Operations & disaster recovery
A good backup tool is one you forget about — until the day you need it, when recovery follows a fixed checklist. This page covers both: how to run bakelite so it pages you the moment a backup stops or goes stale, and the exact steps to bring a database back when one is lost or corrupt.
bakelite is built to run two ways, and a healthy deployment uses both:
- Noninteractive — the daemon backs up continuously, and a handful of scheduled timers prove the replica is alive and restorable, paging you when it isn't. Set once, then ignore.

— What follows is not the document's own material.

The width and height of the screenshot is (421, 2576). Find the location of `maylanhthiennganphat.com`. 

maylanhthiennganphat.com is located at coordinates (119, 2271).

- Interactive — you inspect (
status,list,usage,doctor) and, on the bad day, restore.
The two operating modes
| Mode | You run | Cadence | Surfaces |
|---|---|---|---|
| Noninteractive | bakelite.service (daemon) | continuous | journald logs, /metrics, status files |
| Noninteractive | bakelite-check.timer | ~5 min | exit code → your alert |
| Noninteractive | bakelite-verify.timer | daily | verify marker (shallow) |
| Noninteractive | bakelite-verify-deep.timer | weekly | verify marker (restore drill) |
| Noninteractive | bakelite-repair.timer | weekly | heals bit-rot across destinations |
| Interactive | status / list / usage / doctor | on demand | terminal or --json |
| Interactive | restore | on incident | a restored database file |
The daemon: continuous backup
The daemon (bakelite.service) is the engine: it watches each database's -wal
file and ships changes the instant they commit.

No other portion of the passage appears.